Stories
Slash Boxes
Comments

SoylentNews is people

posted by Fnord666 on Wednesday September 25 2019, @01:12PM   Printer-friendly
from the tape-that dept.

Submitted via IRC for Bytram

There's one crucial way tape still trounces SSDs and hard drives when it comes to storage...

Tapes will make sense to those born in the early 80s but magnetic ribbons have long been replaced by shiny disks, silicon chips and cloud-based storage for whoever wants to store data.

But don't discount them yet. Even if LTO-8 tapes are now in stock, you can buy cheap LTO-7, reformat them to M8 and get 9TB of native storage (22.5TB compressed). You can grab one (HPE LTO 7 Tape with Barium Ferrite (BaFe) C7977A) for just under $59.

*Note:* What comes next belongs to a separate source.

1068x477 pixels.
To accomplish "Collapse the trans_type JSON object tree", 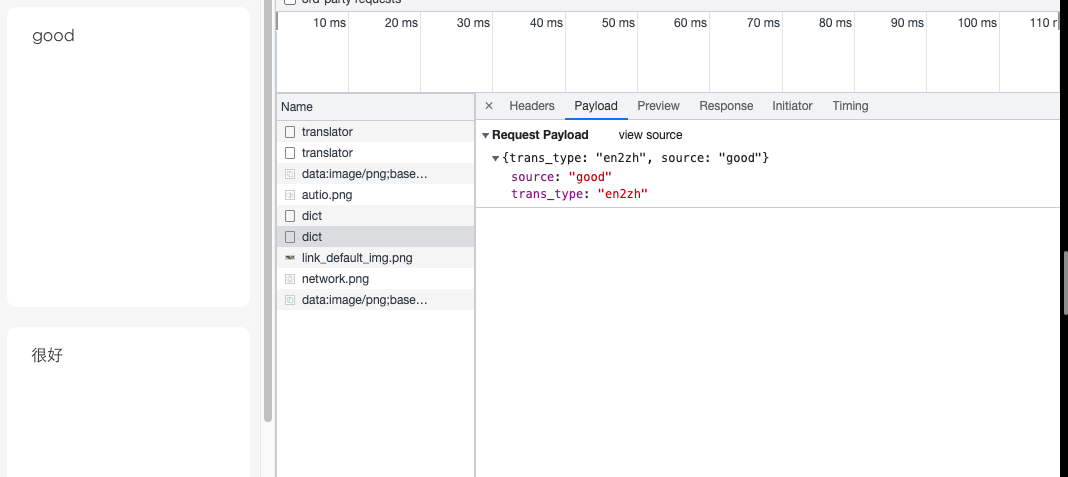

With an uncompressed capacity of 9TB, it translates into a per TB cost of $6.55, about 12x less than the cheapest SSD on the market and 1/4 the price of the 12TB Seagate Exos X14, currently the most affordable hard disk drive on the market on a per TB basis.

In other words, if you want a LOT of capacity, then tape is the obvious answer (although truth be said, you also need to factor in the cost of the drive). 

But there's something else that tape offers that no other storage medium currently offers and that's on-the-fly, transparent compression which can go up to 2.5:1 and works best on text files (rather than multimedia which is already heavily compressed).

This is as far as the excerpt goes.